• **Try it**: Each record is to be transcribed in full and exactly.

• **Data supplied**:

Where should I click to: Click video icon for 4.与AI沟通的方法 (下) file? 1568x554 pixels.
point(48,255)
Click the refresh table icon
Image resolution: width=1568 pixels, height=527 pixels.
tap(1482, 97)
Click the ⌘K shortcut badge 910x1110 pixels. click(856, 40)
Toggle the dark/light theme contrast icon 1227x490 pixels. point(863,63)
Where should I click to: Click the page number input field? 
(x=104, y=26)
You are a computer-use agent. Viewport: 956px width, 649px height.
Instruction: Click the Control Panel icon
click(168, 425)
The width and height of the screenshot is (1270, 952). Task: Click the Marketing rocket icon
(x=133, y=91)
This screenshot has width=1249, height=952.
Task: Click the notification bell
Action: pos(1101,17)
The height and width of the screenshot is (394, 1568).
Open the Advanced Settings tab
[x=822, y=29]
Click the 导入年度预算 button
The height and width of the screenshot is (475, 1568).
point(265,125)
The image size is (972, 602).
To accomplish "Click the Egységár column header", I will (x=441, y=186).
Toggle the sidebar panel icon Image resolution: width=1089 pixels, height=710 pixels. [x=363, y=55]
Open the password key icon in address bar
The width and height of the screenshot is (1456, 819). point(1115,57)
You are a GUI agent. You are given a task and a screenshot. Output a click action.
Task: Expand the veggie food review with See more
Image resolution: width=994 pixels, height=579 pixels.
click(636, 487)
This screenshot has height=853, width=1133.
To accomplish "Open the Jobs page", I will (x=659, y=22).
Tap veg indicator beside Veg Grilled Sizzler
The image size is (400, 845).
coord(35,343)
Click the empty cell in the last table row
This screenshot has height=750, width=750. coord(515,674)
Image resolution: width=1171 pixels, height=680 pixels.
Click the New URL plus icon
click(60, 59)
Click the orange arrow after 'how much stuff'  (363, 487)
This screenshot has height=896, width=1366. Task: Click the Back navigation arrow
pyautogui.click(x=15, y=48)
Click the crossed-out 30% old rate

• **Your response**:
Where should I click to: Click video icon for 4.与AI沟通的方法 (下) file? 1568x554 pixels.
point(48,255)
Click the refresh table icon
Image resolution: width=1568 pixels, height=527 pixels.
tap(1482, 97)
Click the ⌘K shortcut badge 910x1110 pixels. click(856, 40)
Toggle the dark/light theme contrast icon 1227x490 pixels. point(863,63)
Where should I click to: Click the page number input field? 
(x=104, y=26)
You are a computer-use agent. Viewport: 956px width, 649px height.
Instruction: Click the Control Panel icon
click(168, 425)
The width and height of the screenshot is (1270, 952). Task: Click the Marketing rocket icon
(x=133, y=91)
This screenshot has width=1249, height=952.
Task: Click the notification bell
Action: pos(1101,17)
The height and width of the screenshot is (394, 1568).
Open the Advanced Settings tab
[x=822, y=29]
Click the 导入年度预算 button
The height and width of the screenshot is (475, 1568).
point(265,125)
The image size is (972, 602).
To accomplish "Click the Egységár column header", I will (x=441, y=186).
Toggle the sidebar panel icon Image resolution: width=1089 pixels, height=710 pixels. [x=363, y=55]
Open the password key icon in address bar
The width and height of the screenshot is (1456, 819). point(1115,57)
You are a GUI agent. You are given a task and a screenshot. Output a click action.
Task: Expand the veggie food review with See more
Image resolution: width=994 pixels, height=579 pixels.
click(636, 487)
This screenshot has height=853, width=1133.
To accomplish "Open the Jobs page", I will (x=659, y=22).
Tap veg indicator beside Veg Grilled Sizzler
The image size is (400, 845).
coord(35,343)
Click the empty cell in the last table row
This screenshot has height=750, width=750. coord(515,674)
Image resolution: width=1171 pixels, height=680 pixels.
Click the New URL plus icon
click(60, 59)
Click the orange arrow after 'how much stuff'  (363, 487)
This screenshot has height=896, width=1366. Task: Click the Back navigation arrow
pyautogui.click(x=15, y=48)
Click the crossed-out 30% old rate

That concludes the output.